_Problem to solve_
Retype the records from the line containing "The width and height of the screenshot is (806, 532)." through the line containing "will tap(175, 123).", both included, with nothing changed.

_Available data_
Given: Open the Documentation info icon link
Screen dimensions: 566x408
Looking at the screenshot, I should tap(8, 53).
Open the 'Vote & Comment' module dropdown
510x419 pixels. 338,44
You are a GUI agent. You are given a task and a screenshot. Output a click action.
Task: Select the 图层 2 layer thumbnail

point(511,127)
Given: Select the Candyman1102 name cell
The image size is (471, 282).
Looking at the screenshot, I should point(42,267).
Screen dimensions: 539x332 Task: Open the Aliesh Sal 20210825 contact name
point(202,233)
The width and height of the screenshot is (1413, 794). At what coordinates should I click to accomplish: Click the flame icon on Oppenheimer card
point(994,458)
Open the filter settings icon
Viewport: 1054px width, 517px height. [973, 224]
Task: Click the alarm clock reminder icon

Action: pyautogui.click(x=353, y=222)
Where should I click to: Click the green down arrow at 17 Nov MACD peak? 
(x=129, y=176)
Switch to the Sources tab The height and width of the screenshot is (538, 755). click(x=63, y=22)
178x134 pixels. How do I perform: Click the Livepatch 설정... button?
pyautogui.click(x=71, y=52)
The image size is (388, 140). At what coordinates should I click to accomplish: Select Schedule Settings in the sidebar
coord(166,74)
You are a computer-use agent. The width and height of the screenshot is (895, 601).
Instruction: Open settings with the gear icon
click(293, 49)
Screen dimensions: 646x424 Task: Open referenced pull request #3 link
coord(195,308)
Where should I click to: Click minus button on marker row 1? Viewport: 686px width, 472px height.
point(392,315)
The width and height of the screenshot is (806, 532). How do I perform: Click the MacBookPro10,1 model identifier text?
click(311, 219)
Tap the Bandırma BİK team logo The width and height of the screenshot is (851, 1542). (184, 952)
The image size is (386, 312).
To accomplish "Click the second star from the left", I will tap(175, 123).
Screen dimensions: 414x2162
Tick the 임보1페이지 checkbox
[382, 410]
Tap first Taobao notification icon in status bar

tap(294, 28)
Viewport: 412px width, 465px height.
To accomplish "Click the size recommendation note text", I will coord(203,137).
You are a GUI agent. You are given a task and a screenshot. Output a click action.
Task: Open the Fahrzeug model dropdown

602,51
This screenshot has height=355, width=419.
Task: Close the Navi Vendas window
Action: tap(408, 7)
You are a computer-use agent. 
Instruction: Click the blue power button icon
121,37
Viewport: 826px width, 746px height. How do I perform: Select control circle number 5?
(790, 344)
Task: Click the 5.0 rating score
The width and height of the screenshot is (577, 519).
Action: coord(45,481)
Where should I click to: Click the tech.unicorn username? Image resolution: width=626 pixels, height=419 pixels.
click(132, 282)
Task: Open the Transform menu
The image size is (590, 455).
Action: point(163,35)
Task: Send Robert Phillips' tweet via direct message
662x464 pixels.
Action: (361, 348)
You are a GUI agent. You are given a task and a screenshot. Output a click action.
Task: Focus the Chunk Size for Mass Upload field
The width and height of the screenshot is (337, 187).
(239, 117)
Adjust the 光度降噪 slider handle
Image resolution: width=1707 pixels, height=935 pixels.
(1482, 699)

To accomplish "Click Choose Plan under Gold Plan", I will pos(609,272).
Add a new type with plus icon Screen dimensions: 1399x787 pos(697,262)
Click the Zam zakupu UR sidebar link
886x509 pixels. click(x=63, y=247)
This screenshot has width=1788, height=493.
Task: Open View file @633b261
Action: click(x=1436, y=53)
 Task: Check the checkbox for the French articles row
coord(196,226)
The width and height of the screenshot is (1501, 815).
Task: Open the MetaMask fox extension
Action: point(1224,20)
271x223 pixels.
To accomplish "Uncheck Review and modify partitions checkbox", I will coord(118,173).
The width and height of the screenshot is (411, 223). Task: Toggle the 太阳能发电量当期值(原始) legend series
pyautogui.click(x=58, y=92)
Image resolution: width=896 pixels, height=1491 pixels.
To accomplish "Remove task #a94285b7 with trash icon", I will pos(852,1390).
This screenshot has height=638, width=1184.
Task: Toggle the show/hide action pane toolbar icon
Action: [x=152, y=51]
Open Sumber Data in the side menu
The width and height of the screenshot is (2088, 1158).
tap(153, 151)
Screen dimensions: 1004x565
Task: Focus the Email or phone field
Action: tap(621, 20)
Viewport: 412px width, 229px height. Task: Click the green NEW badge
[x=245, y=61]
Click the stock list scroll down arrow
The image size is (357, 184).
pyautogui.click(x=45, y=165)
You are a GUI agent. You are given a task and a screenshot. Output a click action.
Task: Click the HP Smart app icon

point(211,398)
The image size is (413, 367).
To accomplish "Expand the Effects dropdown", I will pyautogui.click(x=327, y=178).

_Finished answer_
The width and height of the screenshot is (806, 532). How do I perform: Click the MacBookPro10,1 model identifier text?
click(311, 219)
Tap the Bandırma BİK team logo The width and height of the screenshot is (851, 1542). (184, 952)
The image size is (386, 312).
To accomplish "Click the second star from the left", I will tap(175, 123).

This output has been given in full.